WHAT THIS TASK INVOLVES: Give all the records again, with no alterations.

INFORMATION SUPPLIED:
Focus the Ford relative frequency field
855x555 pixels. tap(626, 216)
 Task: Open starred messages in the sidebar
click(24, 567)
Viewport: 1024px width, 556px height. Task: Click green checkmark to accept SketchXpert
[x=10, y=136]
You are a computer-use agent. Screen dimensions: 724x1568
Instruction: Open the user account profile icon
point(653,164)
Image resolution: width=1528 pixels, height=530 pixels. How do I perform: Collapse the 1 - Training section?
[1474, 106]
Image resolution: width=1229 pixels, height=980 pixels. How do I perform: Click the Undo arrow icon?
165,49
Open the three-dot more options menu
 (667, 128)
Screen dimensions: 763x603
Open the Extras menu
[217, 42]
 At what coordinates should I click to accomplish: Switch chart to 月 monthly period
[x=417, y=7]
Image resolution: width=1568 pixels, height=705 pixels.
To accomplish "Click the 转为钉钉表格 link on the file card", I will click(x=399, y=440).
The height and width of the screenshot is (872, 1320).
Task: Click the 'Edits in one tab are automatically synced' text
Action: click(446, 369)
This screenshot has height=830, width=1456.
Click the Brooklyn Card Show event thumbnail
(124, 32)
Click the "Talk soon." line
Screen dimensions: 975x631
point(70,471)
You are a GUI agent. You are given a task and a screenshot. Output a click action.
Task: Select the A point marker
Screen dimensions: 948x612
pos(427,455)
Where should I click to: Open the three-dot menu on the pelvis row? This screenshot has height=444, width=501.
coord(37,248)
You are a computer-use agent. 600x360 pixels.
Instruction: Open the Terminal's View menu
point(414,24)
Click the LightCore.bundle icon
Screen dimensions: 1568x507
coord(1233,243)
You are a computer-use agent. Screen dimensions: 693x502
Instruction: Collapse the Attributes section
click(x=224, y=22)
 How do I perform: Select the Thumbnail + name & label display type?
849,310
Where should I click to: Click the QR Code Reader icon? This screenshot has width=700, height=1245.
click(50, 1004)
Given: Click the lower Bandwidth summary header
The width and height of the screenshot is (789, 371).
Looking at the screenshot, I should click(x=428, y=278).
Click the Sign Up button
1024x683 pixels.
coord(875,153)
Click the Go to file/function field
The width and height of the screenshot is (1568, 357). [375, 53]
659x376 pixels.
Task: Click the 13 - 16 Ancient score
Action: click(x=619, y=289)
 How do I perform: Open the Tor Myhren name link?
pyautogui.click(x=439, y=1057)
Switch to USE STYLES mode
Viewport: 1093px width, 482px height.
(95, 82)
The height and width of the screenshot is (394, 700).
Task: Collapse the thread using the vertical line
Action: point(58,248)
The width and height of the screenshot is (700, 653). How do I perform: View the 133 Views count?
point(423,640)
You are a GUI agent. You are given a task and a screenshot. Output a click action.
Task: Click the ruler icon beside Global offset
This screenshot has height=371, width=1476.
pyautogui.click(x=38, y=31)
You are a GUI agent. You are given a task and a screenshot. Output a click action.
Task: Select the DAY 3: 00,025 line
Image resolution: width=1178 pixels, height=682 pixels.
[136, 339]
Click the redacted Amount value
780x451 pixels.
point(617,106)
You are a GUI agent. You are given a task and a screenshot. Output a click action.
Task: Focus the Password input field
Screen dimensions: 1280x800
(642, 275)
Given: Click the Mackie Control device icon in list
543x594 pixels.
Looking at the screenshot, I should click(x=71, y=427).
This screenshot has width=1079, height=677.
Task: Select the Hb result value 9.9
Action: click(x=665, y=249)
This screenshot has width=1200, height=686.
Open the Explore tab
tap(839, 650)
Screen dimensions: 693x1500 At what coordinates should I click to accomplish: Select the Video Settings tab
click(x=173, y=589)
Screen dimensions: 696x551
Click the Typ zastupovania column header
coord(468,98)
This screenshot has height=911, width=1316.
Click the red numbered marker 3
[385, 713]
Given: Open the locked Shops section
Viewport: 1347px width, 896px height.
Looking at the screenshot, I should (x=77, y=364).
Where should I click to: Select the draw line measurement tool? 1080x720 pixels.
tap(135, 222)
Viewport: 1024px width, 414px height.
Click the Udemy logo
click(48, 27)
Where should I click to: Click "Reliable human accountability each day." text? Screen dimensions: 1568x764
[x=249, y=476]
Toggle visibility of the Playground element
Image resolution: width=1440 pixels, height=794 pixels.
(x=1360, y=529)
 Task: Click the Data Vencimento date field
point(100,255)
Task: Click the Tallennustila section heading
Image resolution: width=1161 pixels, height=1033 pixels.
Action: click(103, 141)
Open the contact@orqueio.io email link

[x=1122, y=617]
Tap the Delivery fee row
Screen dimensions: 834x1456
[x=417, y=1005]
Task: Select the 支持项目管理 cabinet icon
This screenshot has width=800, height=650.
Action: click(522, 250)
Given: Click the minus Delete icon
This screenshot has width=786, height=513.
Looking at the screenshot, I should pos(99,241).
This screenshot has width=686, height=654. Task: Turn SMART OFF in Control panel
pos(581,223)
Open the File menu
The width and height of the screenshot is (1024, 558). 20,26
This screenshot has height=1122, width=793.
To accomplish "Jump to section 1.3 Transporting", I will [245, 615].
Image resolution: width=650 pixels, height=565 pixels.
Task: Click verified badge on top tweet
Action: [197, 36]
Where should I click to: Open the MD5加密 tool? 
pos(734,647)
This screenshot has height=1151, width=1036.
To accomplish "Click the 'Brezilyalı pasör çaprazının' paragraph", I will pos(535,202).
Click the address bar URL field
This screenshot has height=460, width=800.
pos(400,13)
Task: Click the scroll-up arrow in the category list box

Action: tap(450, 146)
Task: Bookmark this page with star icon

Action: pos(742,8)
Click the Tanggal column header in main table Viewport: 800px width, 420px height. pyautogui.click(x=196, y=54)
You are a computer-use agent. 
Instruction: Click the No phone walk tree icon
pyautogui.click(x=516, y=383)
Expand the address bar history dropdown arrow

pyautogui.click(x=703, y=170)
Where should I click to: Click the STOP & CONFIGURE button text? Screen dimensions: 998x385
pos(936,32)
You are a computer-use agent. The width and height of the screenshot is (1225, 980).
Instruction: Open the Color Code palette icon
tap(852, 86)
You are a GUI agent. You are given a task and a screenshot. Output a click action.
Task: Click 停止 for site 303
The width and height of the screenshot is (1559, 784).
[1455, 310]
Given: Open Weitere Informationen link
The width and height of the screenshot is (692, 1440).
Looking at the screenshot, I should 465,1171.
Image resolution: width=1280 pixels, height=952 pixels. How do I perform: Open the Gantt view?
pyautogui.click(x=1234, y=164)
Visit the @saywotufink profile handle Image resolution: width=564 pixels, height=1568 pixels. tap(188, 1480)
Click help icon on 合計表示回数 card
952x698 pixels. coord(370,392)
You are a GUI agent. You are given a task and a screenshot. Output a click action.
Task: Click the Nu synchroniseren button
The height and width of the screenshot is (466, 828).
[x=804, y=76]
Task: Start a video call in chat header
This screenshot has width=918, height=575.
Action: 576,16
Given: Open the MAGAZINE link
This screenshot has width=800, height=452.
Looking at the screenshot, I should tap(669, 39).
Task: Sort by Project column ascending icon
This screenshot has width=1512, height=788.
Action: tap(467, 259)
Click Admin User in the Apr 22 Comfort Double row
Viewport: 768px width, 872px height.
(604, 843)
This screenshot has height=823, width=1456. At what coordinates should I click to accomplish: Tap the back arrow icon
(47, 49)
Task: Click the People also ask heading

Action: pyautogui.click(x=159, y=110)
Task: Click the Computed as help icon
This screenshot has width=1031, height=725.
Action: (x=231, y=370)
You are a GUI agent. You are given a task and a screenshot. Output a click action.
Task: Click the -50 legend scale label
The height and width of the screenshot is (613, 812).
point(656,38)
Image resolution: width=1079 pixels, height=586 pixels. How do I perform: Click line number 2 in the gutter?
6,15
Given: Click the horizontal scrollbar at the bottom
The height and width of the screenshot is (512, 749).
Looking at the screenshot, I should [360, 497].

RESPONSE:
Focus the Ford relative frequency field
855x555 pixels. tap(626, 216)
 Task: Open starred messages in the sidebar
click(24, 567)
Viewport: 1024px width, 556px height. Task: Click green checkmark to accept SketchXpert
[x=10, y=136]
You are a computer-use agent. Screen dimensions: 724x1568
Instruction: Open the user account profile icon
point(653,164)
Image resolution: width=1528 pixels, height=530 pixels. How do I perform: Collapse the 1 - Training section?
[1474, 106]
Image resolution: width=1229 pixels, height=980 pixels. How do I perform: Click the Undo arrow icon?
165,49
Open the three-dot more options menu
 (667, 128)
Screen dimensions: 763x603
Open the Extras menu
[217, 42]
 At what coordinates should I click to accomplish: Switch chart to 月 monthly period
[x=417, y=7]
Image resolution: width=1568 pixels, height=705 pixels.
To accomplish "Click the 转为钉钉表格 link on the file card", I will click(x=399, y=440).
The height and width of the screenshot is (872, 1320).
Task: Click the 'Edits in one tab are automatically synced' text
Action: click(446, 369)
This screenshot has height=830, width=1456.
Click the Brooklyn Card Show event thumbnail
(124, 32)
Click the "Talk soon." line
Screen dimensions: 975x631
point(70,471)
You are a GUI agent. You are given a task and a screenshot. Output a click action.
Task: Select the A point marker
Screen dimensions: 948x612
pos(427,455)
Where should I click to: Open the three-dot menu on the pelvis row? This screenshot has height=444, width=501.
coord(37,248)
You are a computer-use agent. 600x360 pixels.
Instruction: Open the Terminal's View menu
point(414,24)
Click the LightCore.bundle icon
Screen dimensions: 1568x507
coord(1233,243)
You are a computer-use agent. Screen dimensions: 693x502
Instruction: Collapse the Attributes section
click(x=224, y=22)
 How do I perform: Select the Thumbnail + name & label display type?
849,310
Where should I click to: Click the QR Code Reader icon? This screenshot has width=700, height=1245.
click(50, 1004)
Given: Click the lower Bandwidth summary header
The width and height of the screenshot is (789, 371).
Looking at the screenshot, I should click(x=428, y=278).
Click the Sign Up button
1024x683 pixels.
coord(875,153)
Click the Go to file/function field
The width and height of the screenshot is (1568, 357). [375, 53]
659x376 pixels.
Task: Click the 13 - 16 Ancient score
Action: click(x=619, y=289)
 How do I perform: Open the Tor Myhren name link?
pyautogui.click(x=439, y=1057)
Switch to USE STYLES mode
Viewport: 1093px width, 482px height.
(95, 82)
The height and width of the screenshot is (394, 700).
Task: Collapse the thread using the vertical line
Action: point(58,248)
The width and height of the screenshot is (700, 653). How do I perform: View the 133 Views count?
point(423,640)
You are a GUI agent. You are given a task and a screenshot. Output a click action.
Task: Click the ruler icon beside Global offset
This screenshot has height=371, width=1476.
pyautogui.click(x=38, y=31)
You are a GUI agent. You are given a task and a screenshot. Output a click action.
Task: Select the DAY 3: 00,025 line
Image resolution: width=1178 pixels, height=682 pixels.
[136, 339]
Click the redacted Amount value
780x451 pixels.
point(617,106)
You are a GUI agent. You are given a task and a screenshot. Output a click action.
Task: Focus the Password input field
Screen dimensions: 1280x800
(642, 275)
Given: Click the Mackie Control device icon in list
543x594 pixels.
Looking at the screenshot, I should click(x=71, y=427).
This screenshot has width=1079, height=677.
Task: Select the Hb result value 9.9
Action: click(x=665, y=249)
This screenshot has width=1200, height=686.
Open the Explore tab
tap(839, 650)
Screen dimensions: 693x1500 At what coordinates should I click to accomplish: Select the Video Settings tab
click(x=173, y=589)
Screen dimensions: 696x551
Click the Typ zastupovania column header
coord(468,98)
This screenshot has height=911, width=1316.
Click the red numbered marker 3
[385, 713]
Given: Open the locked Shops section
Viewport: 1347px width, 896px height.
Looking at the screenshot, I should (x=77, y=364).
Where should I click to: Select the draw line measurement tool? 1080x720 pixels.
tap(135, 222)
Viewport: 1024px width, 414px height.
Click the Udemy logo
click(48, 27)
Where should I click to: Click "Reliable human accountability each day." text? Screen dimensions: 1568x764
[x=249, y=476]
Toggle visibility of the Playground element
Image resolution: width=1440 pixels, height=794 pixels.
(x=1360, y=529)
 Task: Click the Data Vencimento date field
point(100,255)
Task: Click the Tallennustila section heading
Image resolution: width=1161 pixels, height=1033 pixels.
Action: click(103, 141)
Open the contact@orqueio.io email link

[x=1122, y=617]
Tap the Delivery fee row
Screen dimensions: 834x1456
[x=417, y=1005]
Task: Select the 支持项目管理 cabinet icon
This screenshot has width=800, height=650.
Action: click(522, 250)
Given: Click the minus Delete icon
This screenshot has width=786, height=513.
Looking at the screenshot, I should pos(99,241).
This screenshot has width=686, height=654. Task: Turn SMART OFF in Control panel
pos(581,223)
Open the File menu
The width and height of the screenshot is (1024, 558). 20,26
This screenshot has height=1122, width=793.
To accomplish "Jump to section 1.3 Transporting", I will [245, 615].
Image resolution: width=650 pixels, height=565 pixels.
Task: Click verified badge on top tweet
Action: [197, 36]
Where should I click to: Open the MD5加密 tool? 
pos(734,647)
This screenshot has height=1151, width=1036.
To accomplish "Click the 'Brezilyalı pasör çaprazının' paragraph", I will pos(535,202).
Click the address bar URL field
This screenshot has height=460, width=800.
pos(400,13)
Task: Click the scroll-up arrow in the category list box

Action: tap(450, 146)
Task: Bookmark this page with star icon

Action: pos(742,8)
Click the Tanggal column header in main table Viewport: 800px width, 420px height. pyautogui.click(x=196, y=54)
You are a computer-use agent. 
Instruction: Click the No phone walk tree icon
pyautogui.click(x=516, y=383)
Expand the address bar history dropdown arrow

pyautogui.click(x=703, y=170)
Where should I click to: Click the STOP & CONFIGURE button text? Screen dimensions: 998x385
pos(936,32)
You are a computer-use agent. The width and height of the screenshot is (1225, 980).
Instruction: Open the Color Code palette icon
tap(852, 86)
You are a GUI agent. You are given a task and a screenshot. Output a click action.
Task: Click 停止 for site 303
The width and height of the screenshot is (1559, 784).
[1455, 310]
Given: Open Weitere Informationen link
The width and height of the screenshot is (692, 1440).
Looking at the screenshot, I should 465,1171.
Image resolution: width=1280 pixels, height=952 pixels. How do I perform: Open the Gantt view?
pyautogui.click(x=1234, y=164)
Visit the @saywotufink profile handle Image resolution: width=564 pixels, height=1568 pixels. tap(188, 1480)
Click help icon on 合計表示回数 card
952x698 pixels. coord(370,392)
You are a GUI agent. You are given a task and a screenshot. Output a click action.
Task: Click the Nu synchroniseren button
The height and width of the screenshot is (466, 828).
[x=804, y=76]
Task: Start a video call in chat header
This screenshot has width=918, height=575.
Action: 576,16
Given: Open the MAGAZINE link
This screenshot has width=800, height=452.
Looking at the screenshot, I should tap(669, 39).
Task: Sort by Project column ascending icon
This screenshot has width=1512, height=788.
Action: tap(467, 259)
Click Admin User in the Apr 22 Comfort Double row
Viewport: 768px width, 872px height.
(604, 843)
This screenshot has height=823, width=1456. At what coordinates should I click to accomplish: Tap the back arrow icon
(47, 49)
Task: Click the People also ask heading

Action: pyautogui.click(x=159, y=110)
Task: Click the Computed as help icon
This screenshot has width=1031, height=725.
Action: (x=231, y=370)
You are a GUI agent. You are given a task and a screenshot. Output a click action.
Task: Click the -50 legend scale label
The height and width of the screenshot is (613, 812).
point(656,38)
Image resolution: width=1079 pixels, height=586 pixels. How do I perform: Click line number 2 in the gutter?
6,15
Given: Click the horizontal scrollbar at the bottom
The height and width of the screenshot is (512, 749).
Looking at the screenshot, I should [360, 497].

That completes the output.